Lyall indicates that at least some of the problem—whether considered friction, hostility, or closedness—to be barriers that are cultural in nature (1043). The cultural gap stretched most wide when the disciplines to be straddled were “paradigmatically different.” Such problems created more heat than light, with debates and arguments, but without a practical path forward for figuring out the value of the work and then how to advance it. Certainly, there would be some strong arguments in favor of heavy disciplinary training (first), then moving into a more interdisciplinary setting, as one would be familiar with problems of a field before attempting to cross-pollinate new directions or solutions. Doing otherwise, as Lyall reported a high-ranking interviewee noting, meant that the interdisciplinary scholar would find it “really difficult to know what you don’t know” (1379).

This problem of friction and mutual misunderstanding would become especially true in academic milieus of great rigor and critical investigation, such as the peer review process, which by its very nature would be distal from the goals of the interdisciplinary domain in the first place. The interviewees also reported issues relating to the institutions’ expectations regarding teaching; some found it simply impossible, while others strove to hide it. The tribal conservatism goes even further then —like hiding embarrassing magazines from one’s parents—the discouragement becomes more vexing and more pointed when it becomes an epistemic and intellectual purity test. At such extremes, there seems to be little value in even making vague lip movements about the word “interdisciplinary.” So despite the need to know what you don’t know, you never really find out. Lyall asks: “How do you know what your distinctive contributions to scholarship could be if you have only been trained to think in one way” (1384)?
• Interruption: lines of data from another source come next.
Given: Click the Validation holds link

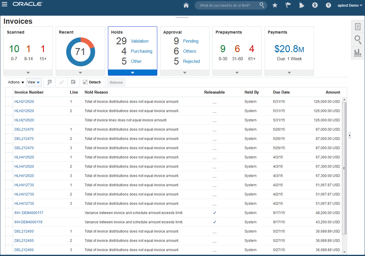Looking at the screenshot, I should 140,41.
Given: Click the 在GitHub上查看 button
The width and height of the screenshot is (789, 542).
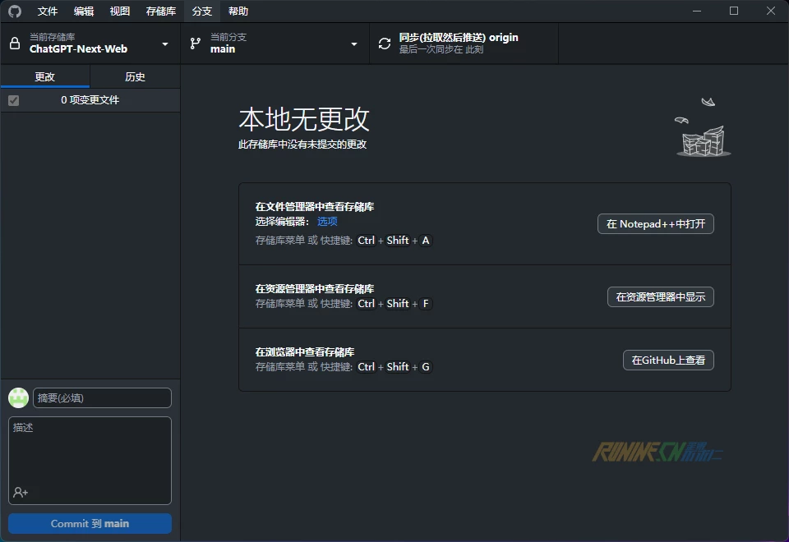Looking at the screenshot, I should [668, 360].
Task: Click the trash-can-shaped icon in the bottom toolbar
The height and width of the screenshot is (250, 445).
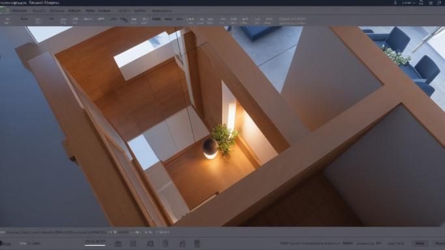Action: (197, 243)
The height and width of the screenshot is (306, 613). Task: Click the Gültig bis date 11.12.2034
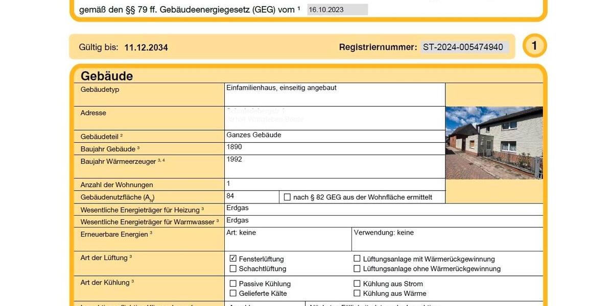coord(146,47)
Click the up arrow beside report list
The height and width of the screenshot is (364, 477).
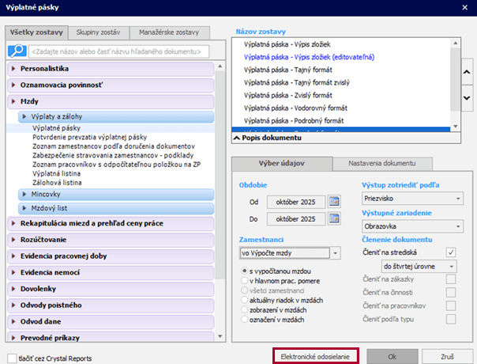coord(466,72)
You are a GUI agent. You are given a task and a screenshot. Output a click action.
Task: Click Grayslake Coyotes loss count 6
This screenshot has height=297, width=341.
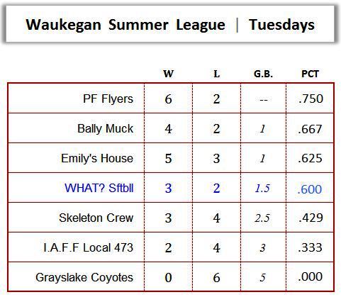216,278
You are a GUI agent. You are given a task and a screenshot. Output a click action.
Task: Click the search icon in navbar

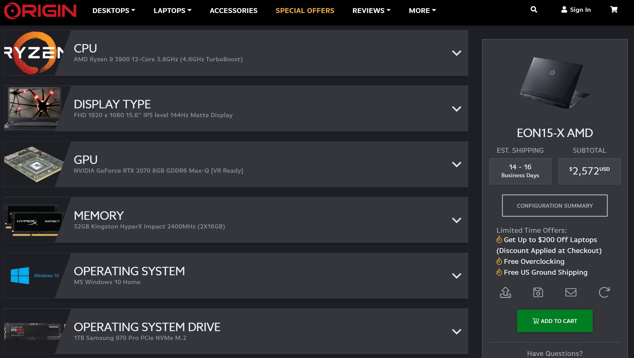[x=533, y=10]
This is the interdisciplinary question par excellence. Lyall notes that an interviewee declares that her interdisciplinary training allowed her to “not see sociology in everything” (1649). Indeed, any “discipline” can fill in for the place of sociology in that quote and one is readily reminded of the old conventional wisdom of the world appearing like a nail for those who only have a hammer.

Lyall’s work covers a few more areas, and, if it hasn’t been clear already, her work is really worth the read. The hinge for Lyall with Epstein, however, is the jumping-off point for driving home the interdisciplinary conundrum, and it comes directly from Lyall’s intonation of another time-tested phrase: “jack of all trades and master of none.” Lyall’s research in the academy clearly bleeds over into practical considerations there, but also raises questions about the place that the interdisciplinarian might find oneself in, be it academia, the private sector, or even government.

Interdisciplinarian Rebranded: Call Me a Generalist

As one might expect, Epstein’s work is a breezier, if lengthier, read. The book is clearly written—so to speak—for a general audience. Perhaps it could even be noted that writing for either an academic audience or a popular one might both be seen as specializations, as it were, but there seems little to detract in either work from the other. As a person who straddles academia and the private sector myself, the combination seems to be a healthy one, or at least one that I find congruent. And, when I first entered graduate school in what seems to be centuries ago at this point, I chose a legal education because, in my words then of my twenty-something self, it was the best “generalist” degree. Suffice to say, at the very least, I have a great deal of sympathy for the generalist.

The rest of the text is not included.